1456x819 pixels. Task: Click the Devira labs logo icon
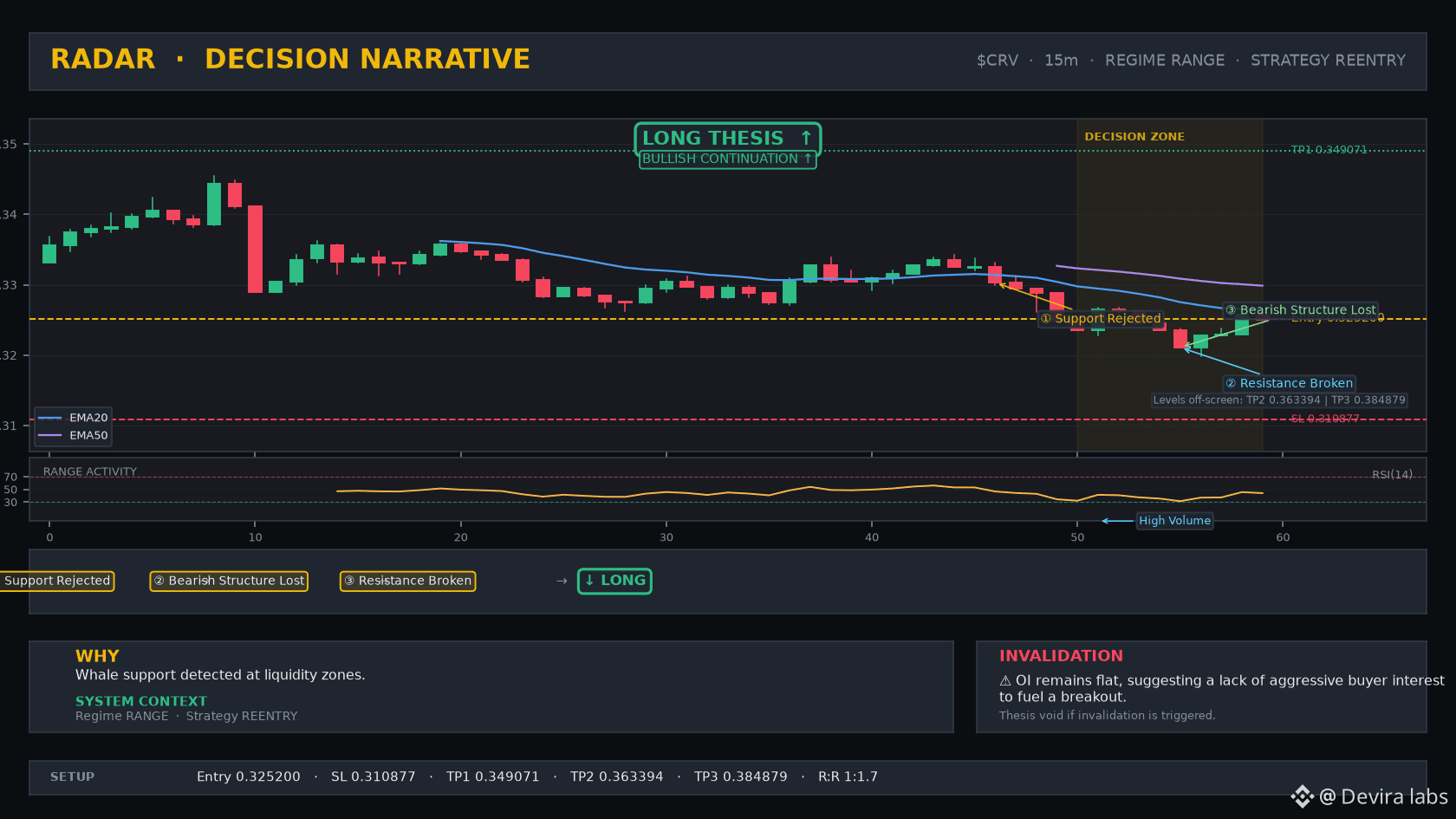tap(1302, 796)
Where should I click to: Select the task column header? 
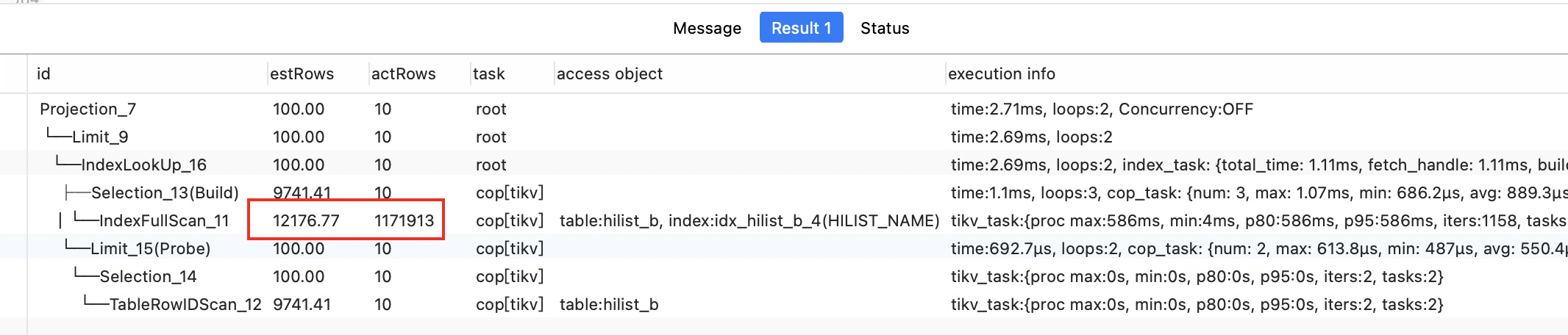489,73
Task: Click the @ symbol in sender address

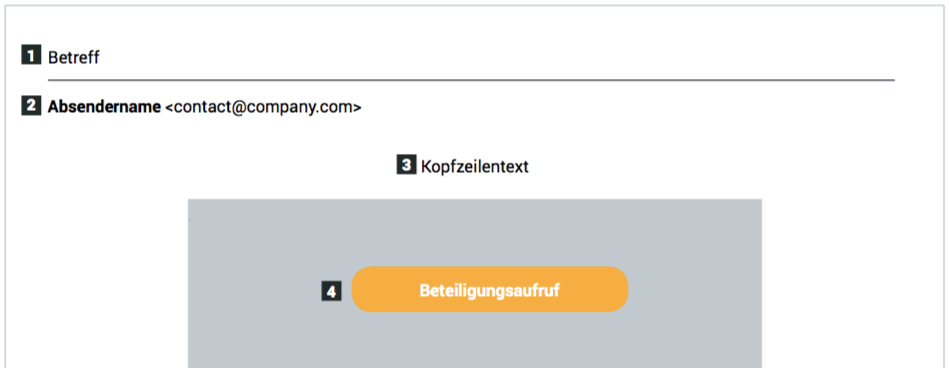Action: [236, 108]
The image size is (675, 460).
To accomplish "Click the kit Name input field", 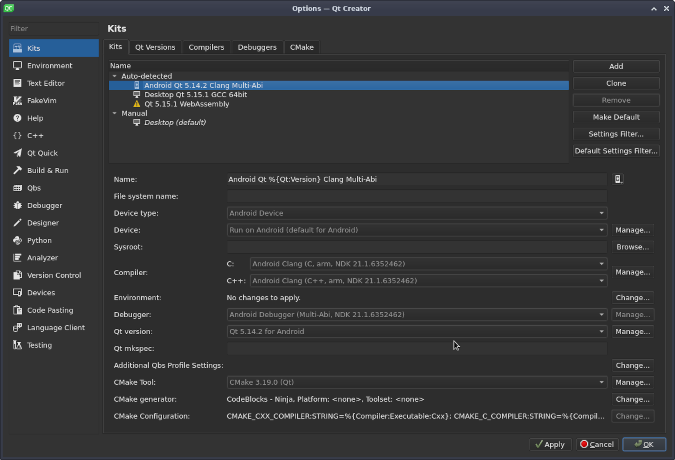I will (x=416, y=179).
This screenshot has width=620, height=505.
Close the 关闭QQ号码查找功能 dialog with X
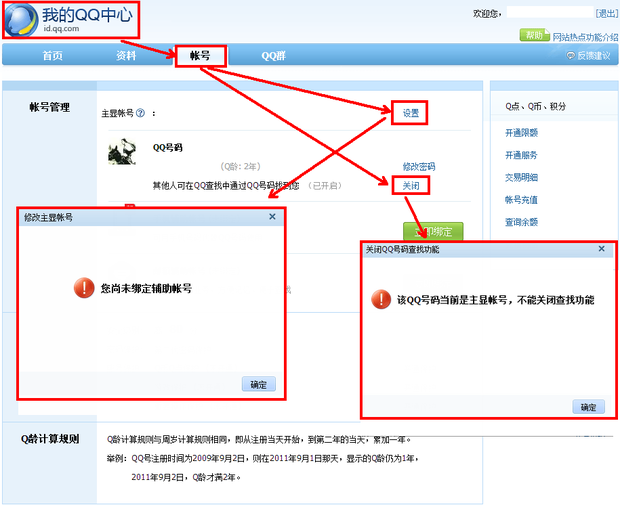(601, 249)
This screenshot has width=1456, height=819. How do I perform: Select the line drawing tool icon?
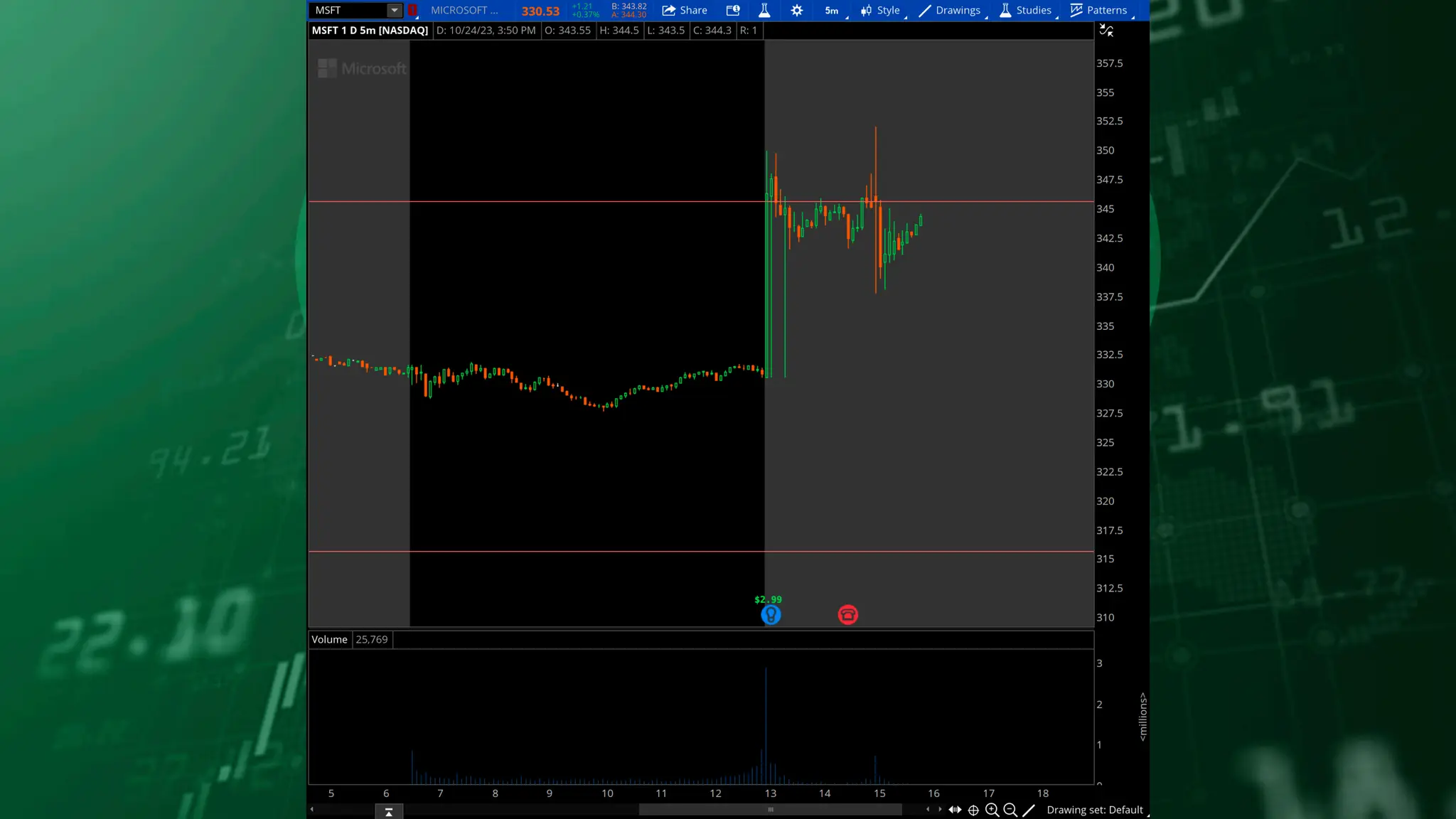pyautogui.click(x=1029, y=810)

WRITTEN REQUEST: List each line of the material above that contains the word "This".

SOLUTION TO THE EXERCISE:
This screenshot has width=620, height=505.
This screenshot has width=1456, height=819. How do I perform: Select the line drawing tool icon?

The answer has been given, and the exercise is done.